═════ GIVEN TEXT

All this before you embark on the treacherous act of flipping the damn thing.

When it comes to pancake numbers three and four now you’re starting to find your groove, maybe even showing off a little with a bit of a flip-it-as-high-as-you-can situation.

This process mirrors the creative one. No-one confidentially writes a final draft or shoots a final video edit first go. Instead, we try something new, see that it’s not that great, and then have an opportunity to work on making it better. And as we do we build momentum and confidence.

So, what are you waiting for?


For more Jen wisdom on pancakes, check out last week’s episode of The Long and The Short Of It.

My biggest aha of 2022

Last year my wife and I traveled through Italy. We swam off the rocks of Riomaggiore, drank wine in the vineyards of Val d’Orcia, and walked our way around the streets of Rome.

We also discovered something that ended up being one of my biggest aha moments of 2022.

That is: pasta can be the first course. ‘Primi’ as it’s known over there.

Now, it’s entirely possible this is obvious to everyone reading this and I’m the only one that missed the memo, but in my mind, at least down under, pasta is a straight-up main meal. The kind that is served in a huge bowl and leaves you walking (or rolling) out of a restaurant struggling to breathe and tapping your stomach gently as if to say “I know, I know, I’m sorry.”

Knowing that it’s possible to have a small, lighter serving of pasta before embarking on a main meal completely reframed something I had forever assumed to be a norm.

Naturally, I’ve used this as a metaphor to noodle on the following question:

What other rules or norms am I following that I might challenge?

══════════

#### [TASKS TO CARRY OUT]
#1 Write out the passage from the essay on pancakes and pasta above, starting with the words "All this before" and ending after "Short Of It.".
#2 Continue the essay on pancakes and Italian pasta from the point where it stops.

═════ RECORD SET

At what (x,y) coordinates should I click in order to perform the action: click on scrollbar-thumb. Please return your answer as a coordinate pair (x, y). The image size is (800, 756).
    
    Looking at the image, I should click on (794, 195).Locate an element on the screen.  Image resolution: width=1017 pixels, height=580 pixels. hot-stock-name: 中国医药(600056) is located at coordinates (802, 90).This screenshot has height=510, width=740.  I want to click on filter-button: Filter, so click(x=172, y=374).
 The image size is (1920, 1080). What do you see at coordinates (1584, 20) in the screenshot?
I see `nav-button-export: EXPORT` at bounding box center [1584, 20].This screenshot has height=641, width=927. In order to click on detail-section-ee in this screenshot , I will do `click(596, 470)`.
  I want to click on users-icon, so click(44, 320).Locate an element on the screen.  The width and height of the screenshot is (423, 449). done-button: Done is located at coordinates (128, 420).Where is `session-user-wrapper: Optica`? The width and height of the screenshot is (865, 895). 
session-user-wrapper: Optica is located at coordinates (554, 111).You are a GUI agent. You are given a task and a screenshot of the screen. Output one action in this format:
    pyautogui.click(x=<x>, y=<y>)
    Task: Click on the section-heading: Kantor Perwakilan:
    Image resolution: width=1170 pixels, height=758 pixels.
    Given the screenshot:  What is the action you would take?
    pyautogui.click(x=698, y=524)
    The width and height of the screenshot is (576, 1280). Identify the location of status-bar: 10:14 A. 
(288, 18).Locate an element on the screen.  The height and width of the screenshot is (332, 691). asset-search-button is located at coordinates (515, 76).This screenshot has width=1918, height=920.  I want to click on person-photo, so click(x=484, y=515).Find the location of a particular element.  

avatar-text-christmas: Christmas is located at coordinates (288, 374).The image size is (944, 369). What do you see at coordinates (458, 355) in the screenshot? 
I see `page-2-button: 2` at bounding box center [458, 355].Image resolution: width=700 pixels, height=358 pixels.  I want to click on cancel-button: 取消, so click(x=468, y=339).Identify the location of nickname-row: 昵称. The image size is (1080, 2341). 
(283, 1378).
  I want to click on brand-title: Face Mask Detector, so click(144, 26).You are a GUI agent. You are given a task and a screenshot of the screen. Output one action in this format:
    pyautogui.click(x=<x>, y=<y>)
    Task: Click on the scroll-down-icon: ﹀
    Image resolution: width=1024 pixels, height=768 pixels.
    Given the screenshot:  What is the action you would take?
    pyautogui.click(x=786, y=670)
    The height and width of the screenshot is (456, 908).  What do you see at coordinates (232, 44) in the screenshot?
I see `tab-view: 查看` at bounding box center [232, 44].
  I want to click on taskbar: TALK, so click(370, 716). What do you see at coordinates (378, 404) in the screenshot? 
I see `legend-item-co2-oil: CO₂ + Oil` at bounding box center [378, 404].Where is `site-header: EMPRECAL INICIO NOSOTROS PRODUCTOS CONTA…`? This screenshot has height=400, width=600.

══════════

#### [RESULTS OF THE EXERCISE]
#1
All this before you embark on the treacherous act of flipping the damn thing.

When it comes to pancake numbers three and four now you’re starting to find your groove, maybe even showing off a little with a bit of a flip-it-as-high-as-you-can situation.

This process mirrors the creative one. No-one confidentially writes a final draft or shoots a final video edit first go. Instead, we try something new, see that it’s not that great, and then have an opportunity to work on making it better. And as we do we build momentum and confidence.

So, what are you waiting for?


For more Jen wisdom on pancakes, check out last week’s episode of The Long and The Short Of It.

#2
E.g. Do I really need 60min for my next meeting? Is it necessary to have Slack notifications on? Does work need to feel ‘hard’ for it to be worthwhile?

Why goal setting is more important than goal achieving

Jen Waldman recently reminded me that goal setting and goal achieving are two different things.

The former is all about creating a strategy.
The latter is a binary measurement of whether you did something.

The former can create habits that last beyond the goal itself.
The latter does not.

The former is within your control.
The latter is often not.

Wondering what a good goal-setting process looks like? Think of it as an exercise in probabilistic thinking (hello maths nerds) and ask yourself questions like:

  • What am I hoping to achieve?
  • How might I increase my chances of achieving this thing?
  • Who do I know that can help me?
  • What habits do I need to develop and/or drop in order for this goal to be achieved?

Your answers to the last three questions are more important than your answer to the first. These are the questions that will lead you down pathways you can’t currently see where you’ll discover opportunities you don’t realise exist.

The questions I’m asking myself for 2023

This morning I told my wife I was determined to finish my 2022 reflection and 2023 planning today. Her response: “Haven’t you spent the last 3 days doing that?”

Nothing like some direct and honest feedback from a loved one to sort you out.

I since realised I was overcomplicating and overthinking it (who me? Never) and have now come back to these simple questions:

  • What do I want to do more of this year?
  • What do I want to do less of this year?
  • Where do I want to be 12 months from now? What do I want to have happened?
  • Who will help me get there?

Happy New Year, legends. Here’s to a noodly one.

PS. I’d be lying if I said there wasn’t a classic existential question for good measure: How is it 2023? Wasn’t it just a couple of years ago when everyone was playing Angry Birds and Paper Toss on their newly purchased iPhones?

The disconnection problem

Earlier this month I ran a leadership workshop for a group of high performing leaders at one of Australia’s largest organisations.

At the end of the session I asked: “What was the most helpful part of this workshop for you?” and one of the responses floored me.

“I learned my colleagues names.”

After hours of learning, thinking, stretching, laughing, question asking and conversations the most important thing for this leader was the simplest form of human connection.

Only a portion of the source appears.